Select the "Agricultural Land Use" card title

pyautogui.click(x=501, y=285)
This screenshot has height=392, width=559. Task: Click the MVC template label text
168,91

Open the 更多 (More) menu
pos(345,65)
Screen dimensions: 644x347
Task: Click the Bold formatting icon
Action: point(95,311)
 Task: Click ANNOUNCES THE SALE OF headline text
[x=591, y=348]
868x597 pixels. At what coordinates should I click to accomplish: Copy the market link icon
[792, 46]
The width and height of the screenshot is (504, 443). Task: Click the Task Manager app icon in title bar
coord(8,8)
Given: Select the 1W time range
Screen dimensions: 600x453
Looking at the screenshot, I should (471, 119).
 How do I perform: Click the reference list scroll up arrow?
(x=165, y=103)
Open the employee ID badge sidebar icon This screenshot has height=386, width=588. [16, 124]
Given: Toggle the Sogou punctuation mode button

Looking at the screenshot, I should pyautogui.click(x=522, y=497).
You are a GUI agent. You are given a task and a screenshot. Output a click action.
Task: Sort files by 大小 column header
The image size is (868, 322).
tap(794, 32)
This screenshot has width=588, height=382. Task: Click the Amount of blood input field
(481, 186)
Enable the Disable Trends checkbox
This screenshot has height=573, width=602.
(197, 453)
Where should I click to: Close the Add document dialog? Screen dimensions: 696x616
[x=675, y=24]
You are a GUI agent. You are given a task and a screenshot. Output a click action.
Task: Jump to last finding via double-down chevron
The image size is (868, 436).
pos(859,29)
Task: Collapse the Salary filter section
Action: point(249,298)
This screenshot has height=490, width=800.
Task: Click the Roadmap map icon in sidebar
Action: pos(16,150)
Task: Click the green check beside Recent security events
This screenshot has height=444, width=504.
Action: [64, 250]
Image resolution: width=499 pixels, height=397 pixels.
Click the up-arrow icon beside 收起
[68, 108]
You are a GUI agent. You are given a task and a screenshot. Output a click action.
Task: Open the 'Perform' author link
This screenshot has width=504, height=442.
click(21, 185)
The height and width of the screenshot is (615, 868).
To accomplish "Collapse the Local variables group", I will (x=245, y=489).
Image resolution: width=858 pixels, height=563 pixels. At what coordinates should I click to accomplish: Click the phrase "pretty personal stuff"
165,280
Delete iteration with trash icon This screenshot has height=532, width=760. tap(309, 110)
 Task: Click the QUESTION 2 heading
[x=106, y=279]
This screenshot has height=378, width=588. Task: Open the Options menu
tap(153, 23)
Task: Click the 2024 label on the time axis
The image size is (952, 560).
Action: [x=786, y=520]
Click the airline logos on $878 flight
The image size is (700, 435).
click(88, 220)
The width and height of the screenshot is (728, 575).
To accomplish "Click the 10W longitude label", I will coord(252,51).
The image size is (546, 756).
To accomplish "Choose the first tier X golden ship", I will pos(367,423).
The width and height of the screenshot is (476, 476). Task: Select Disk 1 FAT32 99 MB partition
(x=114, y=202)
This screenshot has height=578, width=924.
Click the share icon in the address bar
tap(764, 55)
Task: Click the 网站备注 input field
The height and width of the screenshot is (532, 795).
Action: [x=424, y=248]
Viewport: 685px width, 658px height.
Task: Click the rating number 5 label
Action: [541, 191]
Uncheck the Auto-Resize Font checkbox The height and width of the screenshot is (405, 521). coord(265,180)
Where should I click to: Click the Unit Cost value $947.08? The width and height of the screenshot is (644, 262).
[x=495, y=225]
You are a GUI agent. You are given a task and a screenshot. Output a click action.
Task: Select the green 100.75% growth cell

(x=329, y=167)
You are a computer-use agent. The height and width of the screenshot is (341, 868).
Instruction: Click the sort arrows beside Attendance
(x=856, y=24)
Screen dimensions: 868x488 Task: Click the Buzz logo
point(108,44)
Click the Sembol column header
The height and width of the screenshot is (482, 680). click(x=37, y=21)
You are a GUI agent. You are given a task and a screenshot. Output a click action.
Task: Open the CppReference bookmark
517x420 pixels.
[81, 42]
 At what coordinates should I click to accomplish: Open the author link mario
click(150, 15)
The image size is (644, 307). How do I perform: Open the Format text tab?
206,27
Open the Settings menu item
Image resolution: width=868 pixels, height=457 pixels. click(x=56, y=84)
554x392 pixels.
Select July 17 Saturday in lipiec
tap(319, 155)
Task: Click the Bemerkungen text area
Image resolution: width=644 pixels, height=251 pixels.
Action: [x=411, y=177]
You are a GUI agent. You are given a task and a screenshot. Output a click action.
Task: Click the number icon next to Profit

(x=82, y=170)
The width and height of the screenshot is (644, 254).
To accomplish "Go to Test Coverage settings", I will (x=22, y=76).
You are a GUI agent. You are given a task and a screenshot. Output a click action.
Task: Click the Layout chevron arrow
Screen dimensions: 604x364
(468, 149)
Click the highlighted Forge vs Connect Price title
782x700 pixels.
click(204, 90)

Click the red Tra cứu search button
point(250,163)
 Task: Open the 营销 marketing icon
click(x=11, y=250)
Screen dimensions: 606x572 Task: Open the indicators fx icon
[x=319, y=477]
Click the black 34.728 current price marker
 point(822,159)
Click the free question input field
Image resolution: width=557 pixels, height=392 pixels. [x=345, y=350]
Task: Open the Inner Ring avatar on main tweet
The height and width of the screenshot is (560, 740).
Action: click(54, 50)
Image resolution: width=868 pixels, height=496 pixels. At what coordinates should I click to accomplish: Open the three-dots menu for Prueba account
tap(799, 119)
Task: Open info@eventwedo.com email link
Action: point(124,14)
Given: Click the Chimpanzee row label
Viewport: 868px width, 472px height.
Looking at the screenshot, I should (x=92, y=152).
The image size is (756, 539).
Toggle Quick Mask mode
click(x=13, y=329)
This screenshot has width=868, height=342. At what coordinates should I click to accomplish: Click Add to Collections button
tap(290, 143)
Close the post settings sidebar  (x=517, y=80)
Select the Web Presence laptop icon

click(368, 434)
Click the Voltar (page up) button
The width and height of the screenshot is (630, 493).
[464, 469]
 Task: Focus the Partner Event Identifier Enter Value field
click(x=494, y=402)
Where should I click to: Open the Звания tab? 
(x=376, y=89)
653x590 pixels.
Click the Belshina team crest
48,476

▶ WORK REQUEST:
Take every line from the records that holds "will" and copy it down.

▶ SOLVED PROBLEM:
To accomplish "Collapse the Local variables group", I will (x=245, y=489).
To accomplish "Click the 10W longitude label", I will coord(252,51).
To accomplish "Choose the first tier X golden ship", I will pos(367,423).
To accomplish "Go to Test Coverage settings", I will (x=22, y=76).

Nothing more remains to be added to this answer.